Der Straßenstrich an der Bundesstraße 5 in Richtung Polen boomt. Offenbar auch deshalb, weil er derzeit konkurrenzlos ist. „Nach unseren Kenntnissen gibt es keinen Zweiten in Brandenburg. Der Straßenstrich an der B 5 ist derzeit der Einzige“, sagt Waczlawa Haake vom Verein Belladonna in Frankfurt (Oder), der Prostituierte in Gesundheitsfragen betreut.
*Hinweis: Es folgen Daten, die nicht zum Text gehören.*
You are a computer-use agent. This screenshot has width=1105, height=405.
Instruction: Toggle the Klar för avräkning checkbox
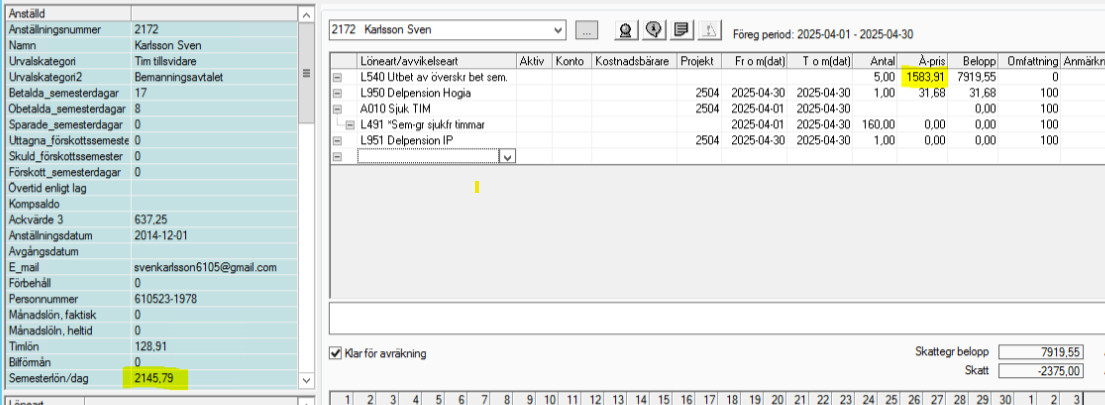point(336,352)
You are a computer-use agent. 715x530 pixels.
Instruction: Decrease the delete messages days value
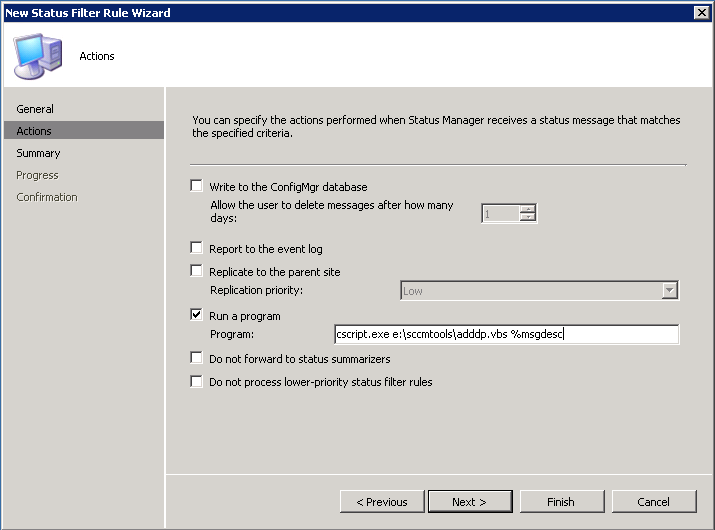tap(528, 217)
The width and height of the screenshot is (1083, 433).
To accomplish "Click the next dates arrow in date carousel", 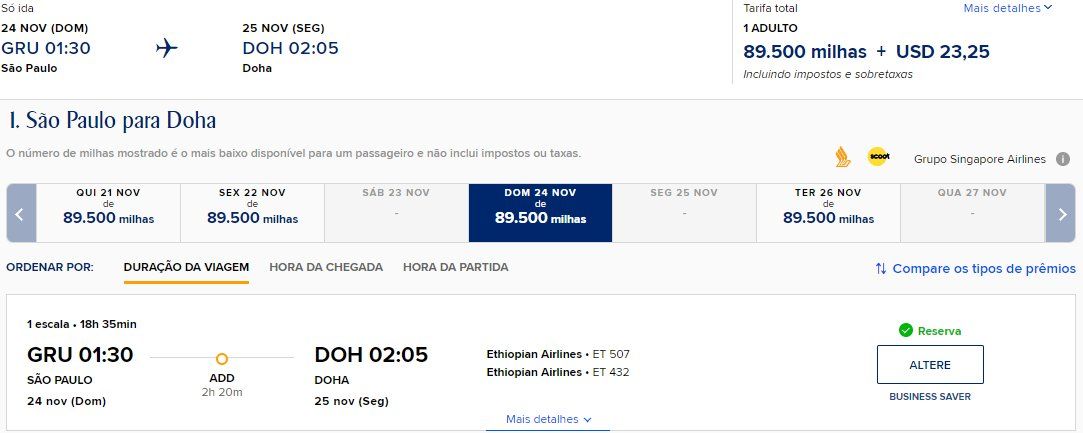I will click(x=1061, y=213).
Was die Nachfrage nach den Liebesdiensten der bis zu acht aus Bulgarien, Polen und Russland stammenden Frauen betrifft, schätzen die Streetworker des Vereins, dass die Frauen durchschnittlich zehn Freier am Tag bedienen. „Das ist deutlich mehr als das, was sich mit der sonst üblichen Hausprostitution oder in polnischen Bordellen verdienen lässt“, sagt eine der Streetworkerin.

Von Polizei und Ordnungsamt haben die Frauen dabei nichts zu befürchten. „Die Frauen werden sporadisch kontrolliert und gegebenenfalls aufgefordert, ihren Müll wegzuräumen“, sagt Polizeisprecherin Bärbel Cotte-Weiß vom Schutzbereich Märkisch-Oderland. Mehr könne die Polizei auch nicht tun, fügt die Sprecherin unter Verweis auf die Rechtslage an. „Prostitution ist nicht illegal, und solange die Frauen nicht den Straßenverkehr oder sich selbst gefährden, gibt es keinen Anlass zum Einschreiten“, sagt Cotte-Weiß.
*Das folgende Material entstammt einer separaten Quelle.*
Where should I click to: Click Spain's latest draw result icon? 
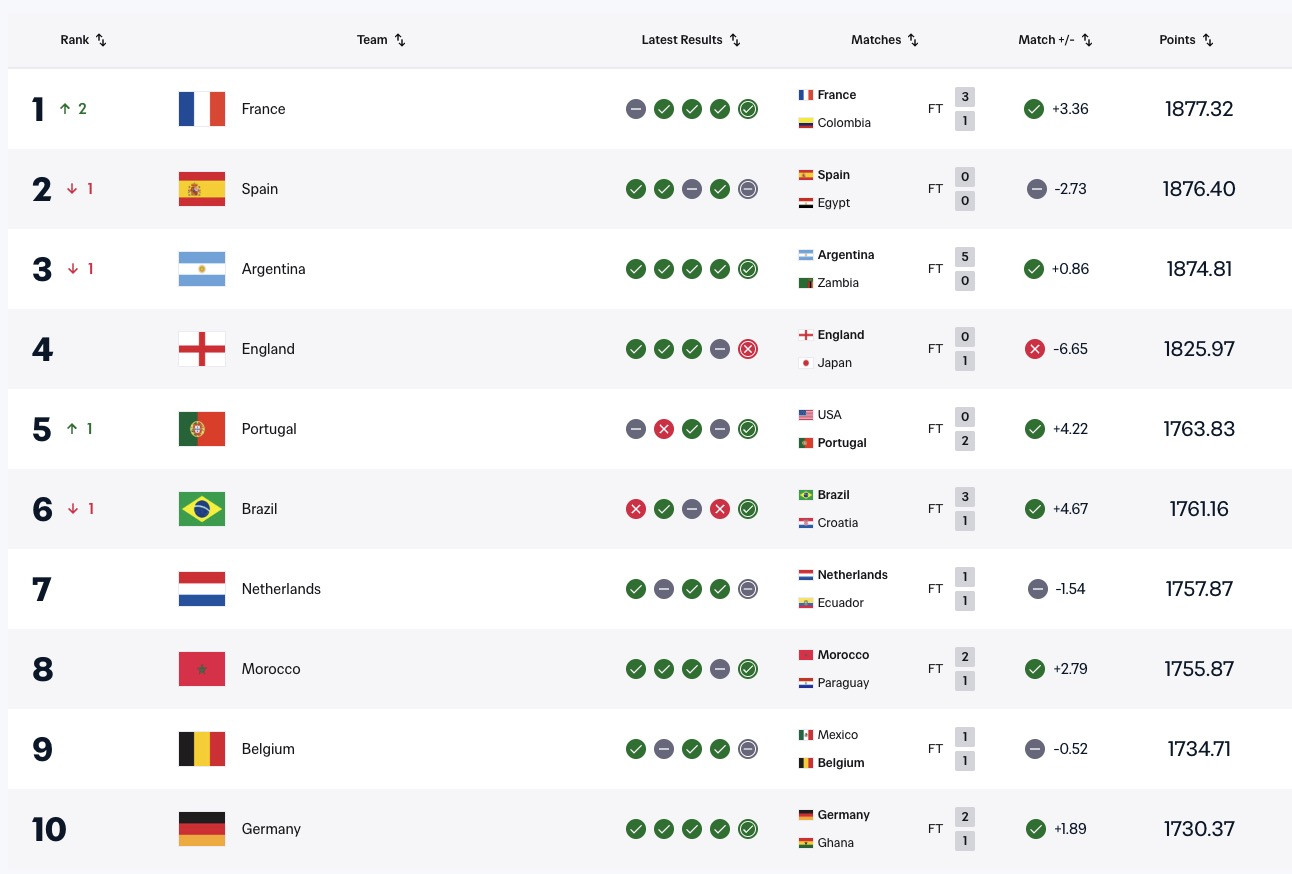click(747, 189)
Anders sahen das vor einem halben Jahr die Polizisten im Schutzbereich Potsdam-Mittelmark. Als an der B 2 bei Michendorf im Sommer 2008 ebenfalls ein Straßenstrich mit acht Frauen entstand, machten Polizei und nicht zuletzt der Brandenburger CDU-Vizechef Sven Petke Druck dagegen. Während Petke einen Sperrbezirk forderte, verstärkte die Polizei damals ihre Kontrollen. Als Anfang Dezember der Straßenstrich schließlich verschwunden war, führten die Beamten das unter anderem auf ihre intensivierte Arbeit zurück. Nun jedoch stehen dieselben Frauen knapp 120 Kilometer weiter ostwärts an der B 5. „Uns sind zwei der Frauen bereits aus Michendorf bekannt“, bestätigt die Streetworkerin von Belladonna den Ausweicheffekt, der nach Aussagen der Prostituierten jedoch nichts mit den damaligen Kontrollen zu tun habe. „Die Frauen sagen, dass die B 5 die bessere Straße ist“, erzählt die Streetworkerin.
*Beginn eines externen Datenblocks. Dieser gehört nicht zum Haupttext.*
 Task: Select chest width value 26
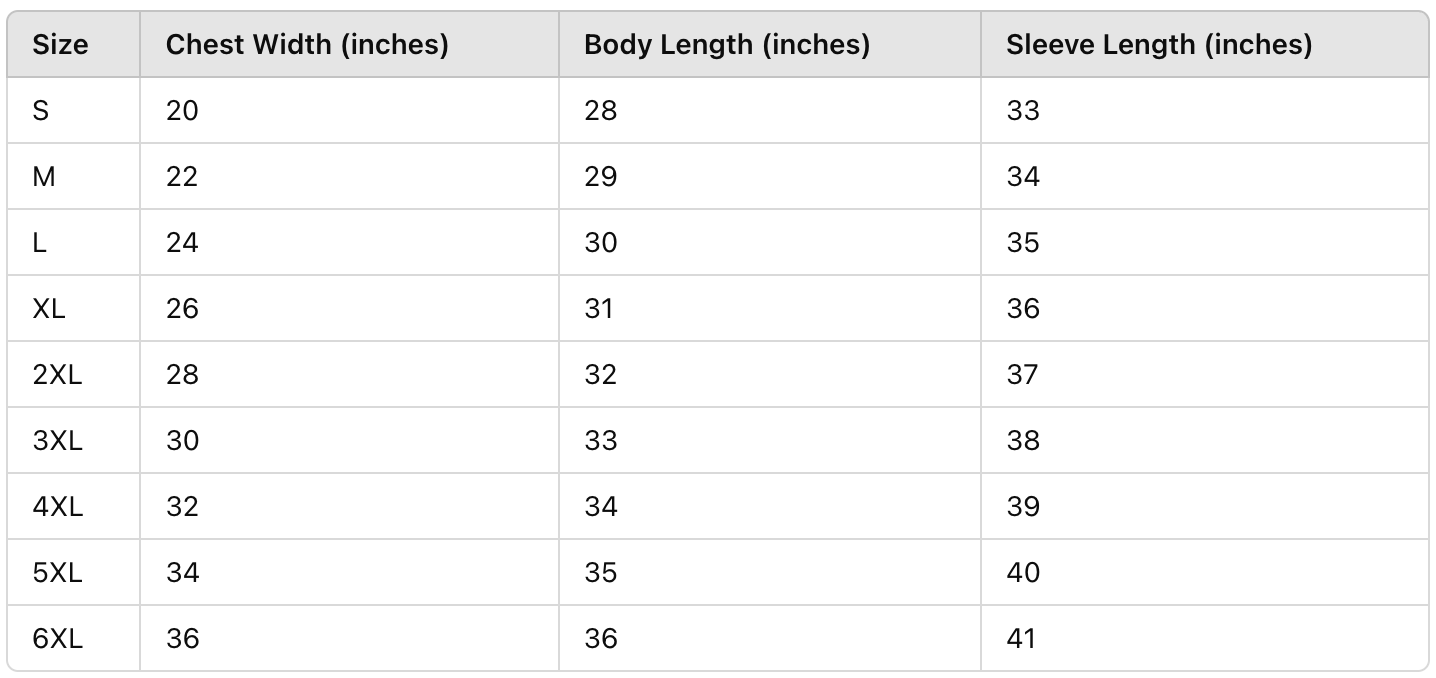pyautogui.click(x=182, y=309)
Ob die Frauen indes freiwillig in Brandenburg ihre Dienste anbieten oder zu einer organisierten Gruppe gehören, können die Mitarbeiter von Belladonna nicht mit Sicherheit sagen. Lediglich Indizien sprächen dafür, dass ein Teil der Frauen nicht auf eigene Rechnung arbeitet. „Sie erzählen zwar alle, dass sie unabhängig sind und von Polen mit Taxis nach Deutschland fahren“, sagt Haake. Weil die Frauen die Streetworker jedoch häufig bitten, ihnen Kaffee mitzubringen, bezweifelt Haake den Wahrheitsgehalt der Aussagen. „Die Frauen könnten auch mit dem Taxi zur Tankstelle fahren. Komischerweise machen sie das aber nicht“, sagt Haake. Allerdings muss sie einschränken, dass das ebenso gut am Verdienstinteresse der Prostituierten liegen könnte. „Denkbar ist natürlich auch, dass sie sich keinen Freier durch die Lappen gehen lassen wollen“, sagt Haake. Für Gewissheit könnte letztlich nur die örtliche Polizei sorgen. Doch dort fehlt es an ausreichend Personal und Zeit. „Das zu überprüfen, schaffen wir schlichtweg nicht“, sagt Polizeisprecherin Cotte-Weiß.